Work to be completed => Please copy the post about Robert Jordan's death verbatim from "And now I'm" to "sense, I love.".

And now I'm sitting here, and the sun is shining brightly through the window, and my laundry has been done downstairs for almost 30 minutes, and I have all this work I need to do, but somehow, all I can do is cry. And I'm not crying because of the last book, even though I should be. Somehow, it has nothing to do with the last book. I'm crying because Robert Jordan is dead. He changed my life, he gave me so much. The thing he created has meant so much to me though out my life. I'm crying because I'm grieving for a man who, I suppose in a very strange and far off sense, I love.

I do wonder what will happen now in the last book. But that's a concern for tomorrow or the next day. I suspect we'll hear soon enough, because god knows I'm not the only person who has waited for years to learn the conclusion. In the mean time, if anyone knows someone really good at sceances, or at least who knows how to spell it, let me know. I'll bring the candles, I'll find Stephen some how, and any one else who wants to join in ([livejournal.com profile] swan_tower, you game?) and we'll see if we can't communicate with the dead.

Record list =>
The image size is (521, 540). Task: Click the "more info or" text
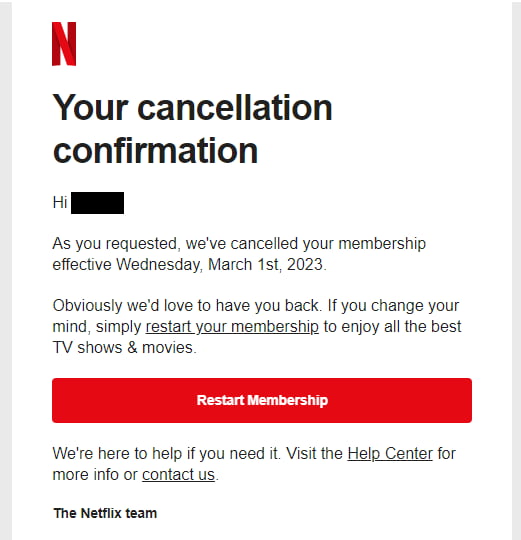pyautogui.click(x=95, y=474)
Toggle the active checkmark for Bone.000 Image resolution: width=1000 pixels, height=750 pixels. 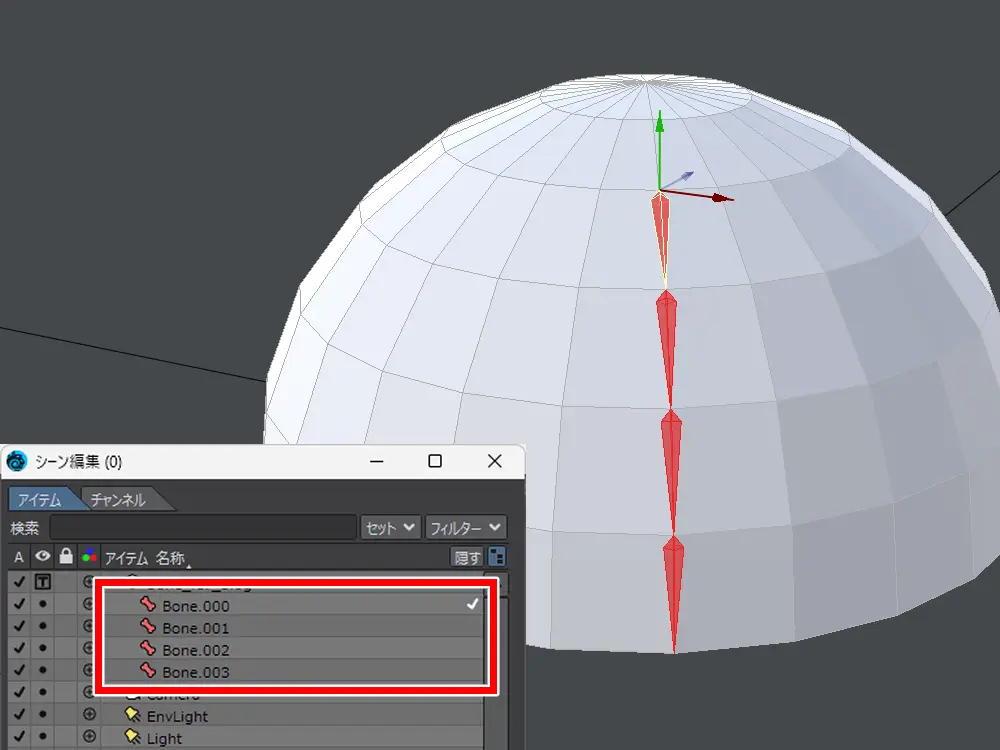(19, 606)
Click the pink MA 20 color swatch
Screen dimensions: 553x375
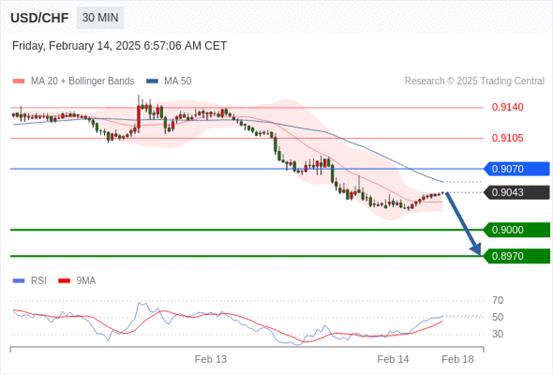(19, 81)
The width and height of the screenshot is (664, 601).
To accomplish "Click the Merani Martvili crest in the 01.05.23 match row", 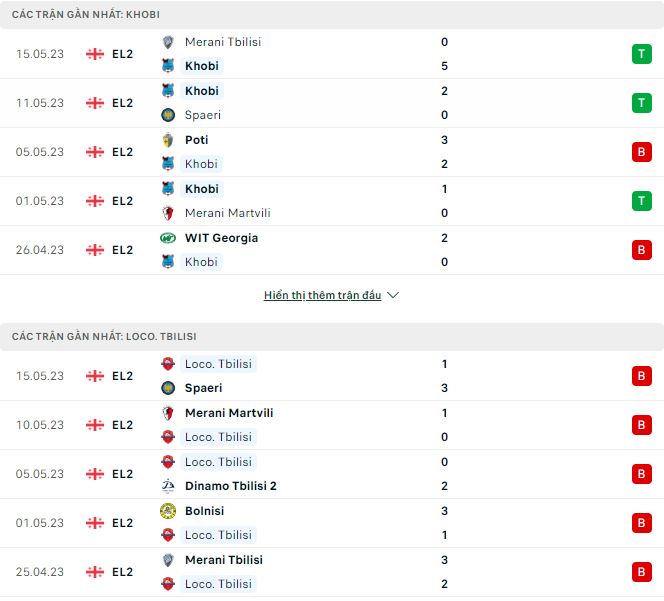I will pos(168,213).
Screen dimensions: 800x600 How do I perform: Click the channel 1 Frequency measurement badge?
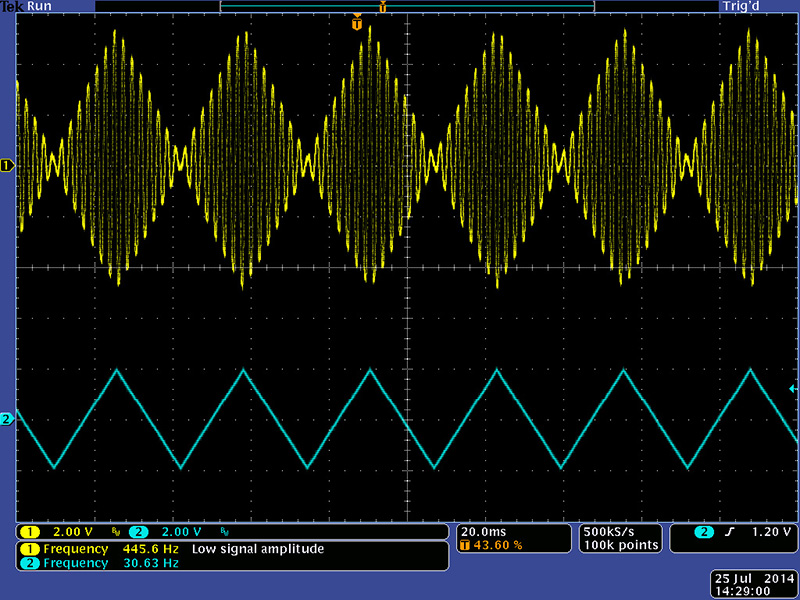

Exercise response =>
And now I'm sitting here, and the sun is shining brightly through the window, and my laundry has been done downstairs for almost 30 minutes, and I have all this work I need to do, but somehow, all I can do is cry. And I'm not crying because of the last book, even though I should be. Somehow, it has nothing to do with the last book. I'm crying because Robert Jordan is dead. He changed my life, he gave me so much. The thing he created has meant so much to me though out my life. I'm crying because I'm grieving for a man who, I suppose in a very strange and far off sense, I love.